Pipelines execute forward through stages. If a stage fails, the orchestrator runs compensate.nu scripts in reverse order through all previously successful stages. Compensation is best-effort; failures are logged and auditable in SurrealDB — the pipeline still reaches Compensated status.
Within each stage, nodes with no capability dependencies execute in parallel via tokio::task::JoinSet. Fail-fast is implemented via CancellationToken: the first node failure cancels the token, aborting all sibling tasks in that stage immediately.
Node definitions and the Nickel base library are published as OCI artifacts to a Zot registry. The ncl-import-resolver binary pulls each OCI layer at startup, verifies digest against annotated sha256, then exposes a local path for Nickel imports. Prevents loading unverified definitions.

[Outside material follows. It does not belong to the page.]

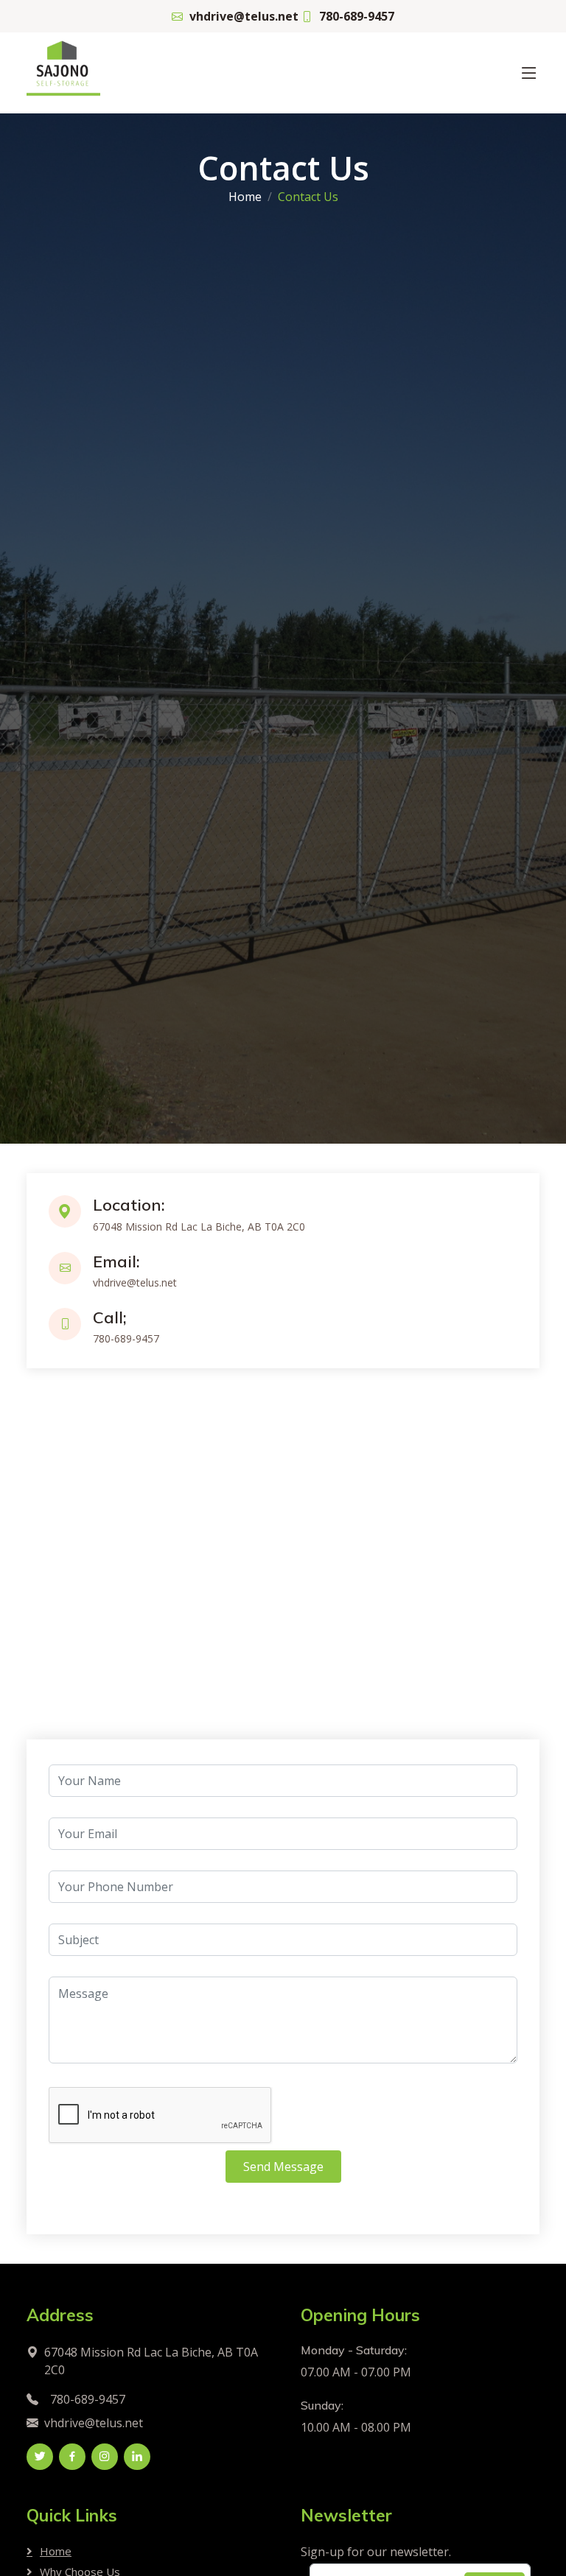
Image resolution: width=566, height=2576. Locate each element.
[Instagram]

Each node's handler is a Nushell script. The executor spawns nu --no-config-file script.nu, passes PipelineContext inputs as JSON on stdin, reads output JSON from stdout. The orchestrator has no knowledge of what the script does — hot-replaceable without recompiling.
TypeDialog is used exclusively for orchestrator startup configuration: SurrealDB URL, NATS URL, Zot URL, Vault URL, log level, feature flags. Not for workflow definitions or node configurations — those live in Nickel. Bounded scope, single responsibility.

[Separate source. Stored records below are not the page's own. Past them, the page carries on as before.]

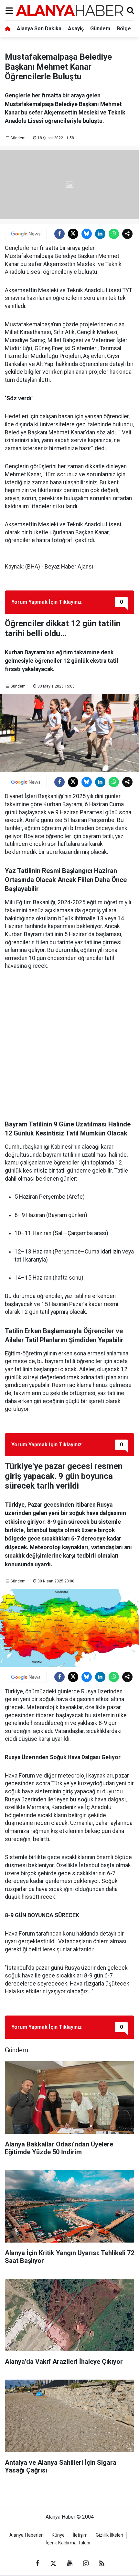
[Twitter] (73, 234)
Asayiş (76, 28)
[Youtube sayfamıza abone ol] (69, 2563)
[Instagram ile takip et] (86, 2563)
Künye (58, 2535)
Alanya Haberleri (26, 2535)
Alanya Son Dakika (39, 28)
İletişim (80, 2535)
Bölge (124, 28)
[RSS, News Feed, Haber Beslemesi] (102, 2563)
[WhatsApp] (114, 234)
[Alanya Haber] (69, 10)
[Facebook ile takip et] (37, 2563)
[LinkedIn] (100, 234)
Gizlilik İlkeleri (109, 2535)
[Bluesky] (86, 234)
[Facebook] (59, 234)
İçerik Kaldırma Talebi (68, 2543)
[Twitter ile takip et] (53, 2563)
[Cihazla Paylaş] (127, 234)
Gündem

Topological sort of the capability graph produces a staged execution plan. Each stage is a set of nodes with no inter-dependency. The orchestrator evaluates the graph; it does not hardcode any workflow logic.
NKeys authenticate the publisher on the transport. Cedar authorizes the workflow at the orchestrator boundary. Vault scopes execution credentials per-node with TTL = node timeout, injected as env vars and revoked on failure — never in NATS messages or logs.
Compensation scripts run in reverse stage order through all previously succeeded stages. The full trace — including compensation failures — is recorded in SurrealDB. 2PC is not feasible across Nushell subprocesses; Saga is the only realistic atomicity model here.
PipelineContext is written to SurrealDB before updating the in-memory DashMap. On restart, the cache is reconstructed from the DB. Multiple instances share one SurrealDB — no split-brain, no coordinator needed. Horizontal scaling is structural, not bolted on.
nickel typecheck → gitleaks detect → nickel export → sha256sum → oras push with content-hash annotations. The ncl-import-resolver verifies each layer's digest against the annotated hash before exposing it to the Nickel import path — tampered definitions cannot load.
Each node spawns nu --no-config-file script.nu. PipelineContext inputs arrive as JSON on stdin; outputs return as JSON on stdout. Each node gets its own process with scoped Vault credentials. Scripts can be tested independently: echo '{}' | nu script.nu.
Each step is a hard dependency for the next. No lazy initialization, no optional deferred loading.
nickel export is a subprocess call per file at startup — ~50ms per node file, mitigated by parallel JoinSet load. Each node execution spawns a Nushell process — observable latency for sub-second scripts, acceptable for CI/CD. OCI cold starts require layer pulls, mitigated by local digest cache.
Add .ncl files. The graph resolves the rest.